Question for current nurse's about job hours and flexibility

Nurses General Nursing

Published

I'm a single mom, with 2 kids. I have a 26 month old in daycare, max 10 hours a day Mon-Fri. I have a son who's in school BUT special needs with autism, bipolar and epilepsy. The brunt of the issues is the bipolar whether manic side or depressant. At times I get calls in the day, may have to pick him up in times of crises as well as be home for him when he arrives at 3pm. So.. I really need to be home when he gets the bus at 7:40 in the morning as well as 3pm when he gets off.

Another issue is when schools are out, whether winter break, spring break, as well as summer - mind you he does go to school over the summer as well but has 2 weeks off in June and then 3 weeks in August. He is in the 8th grade this year.

Are there any nursing jobs that can meet those hours, full time or part time. I don't know what the future holds or how he will be as time goes on, but I am currently taking pre-req and second guessing if I should continue in this career. Any advice would be great.:nurse:

Specializes in Psych.

Nursing is very inflexible. If your school calls, you may not be able to leave and pick your son up. I work 8 hour shifts. I am at work by 7:00 and get out after 3:30. It's close to my kids' school day, but not a perfect match. If you are the primary caregiver and do not have a reliable someone to pick up your kids and prep them for school or get them when there is an emergency, I would not recommend nursing.
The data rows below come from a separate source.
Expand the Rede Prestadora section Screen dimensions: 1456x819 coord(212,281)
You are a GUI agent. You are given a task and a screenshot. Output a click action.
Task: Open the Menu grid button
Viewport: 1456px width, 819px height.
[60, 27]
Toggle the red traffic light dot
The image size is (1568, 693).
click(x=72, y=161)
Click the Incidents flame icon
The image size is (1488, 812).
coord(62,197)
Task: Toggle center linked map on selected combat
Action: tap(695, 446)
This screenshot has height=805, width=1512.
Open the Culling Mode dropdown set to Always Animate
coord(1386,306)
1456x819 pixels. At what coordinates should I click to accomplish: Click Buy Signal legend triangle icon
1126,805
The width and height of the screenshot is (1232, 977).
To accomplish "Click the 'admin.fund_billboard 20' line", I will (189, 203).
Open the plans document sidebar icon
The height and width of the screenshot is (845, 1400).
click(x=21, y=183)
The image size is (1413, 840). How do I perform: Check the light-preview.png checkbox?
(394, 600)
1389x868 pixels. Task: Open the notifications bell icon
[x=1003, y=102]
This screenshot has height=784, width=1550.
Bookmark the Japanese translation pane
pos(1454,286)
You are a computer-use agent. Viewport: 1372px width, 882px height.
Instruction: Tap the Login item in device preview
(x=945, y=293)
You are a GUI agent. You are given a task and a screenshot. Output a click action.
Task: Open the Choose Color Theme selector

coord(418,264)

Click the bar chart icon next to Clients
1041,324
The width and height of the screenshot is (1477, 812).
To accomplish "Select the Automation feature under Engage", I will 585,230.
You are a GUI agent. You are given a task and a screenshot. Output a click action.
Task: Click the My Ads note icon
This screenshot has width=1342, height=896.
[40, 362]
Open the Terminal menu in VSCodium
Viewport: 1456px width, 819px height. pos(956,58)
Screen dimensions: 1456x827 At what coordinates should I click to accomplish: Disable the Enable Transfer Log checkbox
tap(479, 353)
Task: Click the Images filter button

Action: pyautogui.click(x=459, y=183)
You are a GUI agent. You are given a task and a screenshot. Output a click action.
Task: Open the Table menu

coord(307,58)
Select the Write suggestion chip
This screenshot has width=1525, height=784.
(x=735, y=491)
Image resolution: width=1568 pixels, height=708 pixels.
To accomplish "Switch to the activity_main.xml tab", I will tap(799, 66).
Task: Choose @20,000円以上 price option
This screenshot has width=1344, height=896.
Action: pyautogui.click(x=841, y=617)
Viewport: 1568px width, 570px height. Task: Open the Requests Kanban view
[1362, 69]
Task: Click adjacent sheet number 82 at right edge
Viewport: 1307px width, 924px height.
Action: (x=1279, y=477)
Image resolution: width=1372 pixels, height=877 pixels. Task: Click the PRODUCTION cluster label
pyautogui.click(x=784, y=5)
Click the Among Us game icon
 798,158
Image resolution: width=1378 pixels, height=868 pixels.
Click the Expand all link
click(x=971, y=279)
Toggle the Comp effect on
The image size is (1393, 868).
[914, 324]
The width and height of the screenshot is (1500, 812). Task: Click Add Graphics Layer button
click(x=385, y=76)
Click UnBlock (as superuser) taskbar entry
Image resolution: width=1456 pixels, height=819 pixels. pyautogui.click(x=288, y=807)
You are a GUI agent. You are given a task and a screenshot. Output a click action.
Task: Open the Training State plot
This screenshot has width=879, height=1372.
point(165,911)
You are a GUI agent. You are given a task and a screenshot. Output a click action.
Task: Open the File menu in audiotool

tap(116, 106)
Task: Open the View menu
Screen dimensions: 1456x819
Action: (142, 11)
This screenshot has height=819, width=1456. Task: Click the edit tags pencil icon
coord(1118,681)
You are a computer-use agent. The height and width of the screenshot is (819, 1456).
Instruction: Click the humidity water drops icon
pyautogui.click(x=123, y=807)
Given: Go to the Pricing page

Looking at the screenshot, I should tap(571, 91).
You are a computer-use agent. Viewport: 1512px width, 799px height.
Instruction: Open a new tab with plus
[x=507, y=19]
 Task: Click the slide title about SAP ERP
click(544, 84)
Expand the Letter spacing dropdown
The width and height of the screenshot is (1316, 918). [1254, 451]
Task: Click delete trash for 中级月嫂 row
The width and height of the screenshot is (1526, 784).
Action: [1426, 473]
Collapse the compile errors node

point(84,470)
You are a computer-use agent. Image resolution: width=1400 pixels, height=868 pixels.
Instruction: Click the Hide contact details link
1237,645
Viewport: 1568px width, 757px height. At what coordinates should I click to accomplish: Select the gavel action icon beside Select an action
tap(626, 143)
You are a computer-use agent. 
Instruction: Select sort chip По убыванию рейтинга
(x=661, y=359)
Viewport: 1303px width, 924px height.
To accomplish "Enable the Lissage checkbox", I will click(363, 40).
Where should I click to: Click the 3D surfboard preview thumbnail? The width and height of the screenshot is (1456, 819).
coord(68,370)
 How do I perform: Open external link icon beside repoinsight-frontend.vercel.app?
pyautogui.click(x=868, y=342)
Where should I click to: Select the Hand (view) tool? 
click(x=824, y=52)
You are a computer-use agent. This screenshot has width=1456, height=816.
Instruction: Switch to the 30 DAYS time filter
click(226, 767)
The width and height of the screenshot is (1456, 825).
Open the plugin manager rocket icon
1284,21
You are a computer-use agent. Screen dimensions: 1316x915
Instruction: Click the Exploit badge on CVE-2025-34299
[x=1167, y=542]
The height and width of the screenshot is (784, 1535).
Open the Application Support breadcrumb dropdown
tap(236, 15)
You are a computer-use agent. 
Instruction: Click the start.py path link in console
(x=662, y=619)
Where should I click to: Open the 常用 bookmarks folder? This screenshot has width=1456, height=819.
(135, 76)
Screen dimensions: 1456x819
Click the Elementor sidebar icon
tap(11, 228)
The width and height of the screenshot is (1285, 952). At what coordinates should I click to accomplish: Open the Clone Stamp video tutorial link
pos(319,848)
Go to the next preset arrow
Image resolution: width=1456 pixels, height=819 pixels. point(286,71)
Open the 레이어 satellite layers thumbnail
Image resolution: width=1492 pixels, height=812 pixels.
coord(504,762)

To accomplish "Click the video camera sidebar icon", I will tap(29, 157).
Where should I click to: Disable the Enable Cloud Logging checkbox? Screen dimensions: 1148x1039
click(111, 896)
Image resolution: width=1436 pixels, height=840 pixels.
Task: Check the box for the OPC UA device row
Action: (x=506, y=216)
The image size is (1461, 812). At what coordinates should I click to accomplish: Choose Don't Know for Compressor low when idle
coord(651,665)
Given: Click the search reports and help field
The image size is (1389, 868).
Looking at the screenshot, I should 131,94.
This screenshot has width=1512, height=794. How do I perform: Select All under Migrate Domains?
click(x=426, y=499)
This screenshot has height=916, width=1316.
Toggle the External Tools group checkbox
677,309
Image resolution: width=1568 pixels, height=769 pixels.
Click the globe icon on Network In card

It's simply not a good fit for you at this time.

On another note, my 14yo has autism and I raise my kids alone, so I can relate somewhat. Knowing that nursing is an inherently stress-filled career, you might want to pick something that's a little less crazy-making. There are stress-filled mornings at home followed by different kind of stressful days at work, with kid issues to push me over the edge when I get home. This doesn't happen every day (except for the last 2 weeks!), but it happens just enough that I would caution another special needs mom to consider it before going into nursing. I hope you find something that fits your aptitude and needs.

Specializes in CCM, PHN.

Nursing is about helping other people. It is not a field that easily accommodates your needs first. If you have such an entitled attitude this early on, I strongly suggest you re-think your career choice altogether.....or educate yourself on various philosophic approaches to nursing that will help you understand the concepts of stewardship that have informed nursing since its invention.

Really, no employer in any field I know would bend over backwards to accommodate any inexperienced newbie's demanding, exact demands such as this. You have a special needs kid & a baby & you're a single mom.....so are thousands of others. Find a different school, find a different daycare, figure out a more realistic way to create balance for you and your kids than coming into a human service career with your needs in mind first, because that's a setup for failure. I have seen many nurses fail, quit and get canned because they couldn't balance parenthood & personal problems with a job. Employers don't want high maintenance people. Simple as that.

What you say certainly makes sense. I think I just need to read what others are saying to help myself clarify my own thoughts as well. I can totally understand how some mornings go or afternoons and how a days work may possible go.. and all that stress from each. And.. being one person. I don't have many fullbacks family is few and no one really can "watch" my son as they are afraid to handle him which makes it tough.

I have been doing web-site design and development from home and its worked out well.. I am thinking this may just be my best option for life/future.

Nursing hours are incompatible with many typical forms of childcare. Most of my coworkers with kids use family members to help with the childcare. Do you live near grandparents or siblings?

I do... but although they are great don't get me wrong, they have alot of concern when watching my son and during those "unstable" times they are more afraid to watch him... which of course happen alot. I can totally understand where they are coming from, no one can handle him like mommy can and I do just fine. But of course it makes it rough when trying to work on a new career- especially when I may get called upon or may be emergency situations. Sometimes we have a hospital visit every year (inpatient) so.. I need flexibility which is why I've been doing website design work from home. The pay honestly is quite the same, and flexible, but no benefits or other things that come with a typical job. I've always had that passion for a nursing career but it may seem like my passion needs to be altered.. or delayed for quite some time.

I've always had that passion for a nursing career but it may seem like my passion needs to be altered.. or delayed for quite some time.

I suspect that your "passion for nursing" can be easily changed to focus on another career that will not mangle your family and will fulfill your needs. To be brutally honest, nursing is about the LAST thing you should be considering, given your family's unique needs. Forget about finding a job that will make the accommodations you need: you won't get through nursing school.

I wish you the best in your search; I'm sure there is something out there more compatible with your family requirements.